■ **TASK ITEM**:
Which lines of the entries below run from the one holding "ROBOTICS and AUTOMATION (753, 192)" to the one holding "ProLog Automation (750, 353)", inclusive? Set down exactly those lines and no others.

- - - - -

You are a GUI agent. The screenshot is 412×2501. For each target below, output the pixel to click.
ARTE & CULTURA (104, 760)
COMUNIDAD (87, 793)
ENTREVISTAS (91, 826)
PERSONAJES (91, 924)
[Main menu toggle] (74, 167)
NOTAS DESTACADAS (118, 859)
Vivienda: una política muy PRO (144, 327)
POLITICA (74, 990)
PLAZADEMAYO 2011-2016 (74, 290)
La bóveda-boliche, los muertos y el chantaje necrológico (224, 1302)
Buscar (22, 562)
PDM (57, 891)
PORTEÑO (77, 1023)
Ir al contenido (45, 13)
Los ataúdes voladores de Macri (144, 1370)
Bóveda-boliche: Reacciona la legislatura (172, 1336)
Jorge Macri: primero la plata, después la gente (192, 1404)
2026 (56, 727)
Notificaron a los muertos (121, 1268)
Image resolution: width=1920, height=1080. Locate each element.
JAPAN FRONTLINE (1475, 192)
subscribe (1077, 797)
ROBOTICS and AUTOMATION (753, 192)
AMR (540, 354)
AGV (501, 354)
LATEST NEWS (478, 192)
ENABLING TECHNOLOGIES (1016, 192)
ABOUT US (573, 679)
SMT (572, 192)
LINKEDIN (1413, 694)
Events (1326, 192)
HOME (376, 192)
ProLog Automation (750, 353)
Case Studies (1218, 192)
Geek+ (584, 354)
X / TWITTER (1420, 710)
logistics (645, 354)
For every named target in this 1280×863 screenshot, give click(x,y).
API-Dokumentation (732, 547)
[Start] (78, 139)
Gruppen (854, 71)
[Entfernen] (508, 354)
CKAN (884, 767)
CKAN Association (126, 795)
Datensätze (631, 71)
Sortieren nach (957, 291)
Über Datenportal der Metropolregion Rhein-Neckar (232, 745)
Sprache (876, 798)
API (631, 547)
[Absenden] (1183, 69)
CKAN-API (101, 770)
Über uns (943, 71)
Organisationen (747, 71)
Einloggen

- - - - -

■ **TASK RESULT**:
ROBOTICS and AUTOMATION (753, 192)
AMR (540, 354)
AGV (501, 354)
LATEST NEWS (478, 192)
ENABLING TECHNOLOGIES (1016, 192)
ABOUT US (573, 679)
SMT (572, 192)
LINKEDIN (1413, 694)
Events (1326, 192)
HOME (376, 192)
ProLog Automation (750, 353)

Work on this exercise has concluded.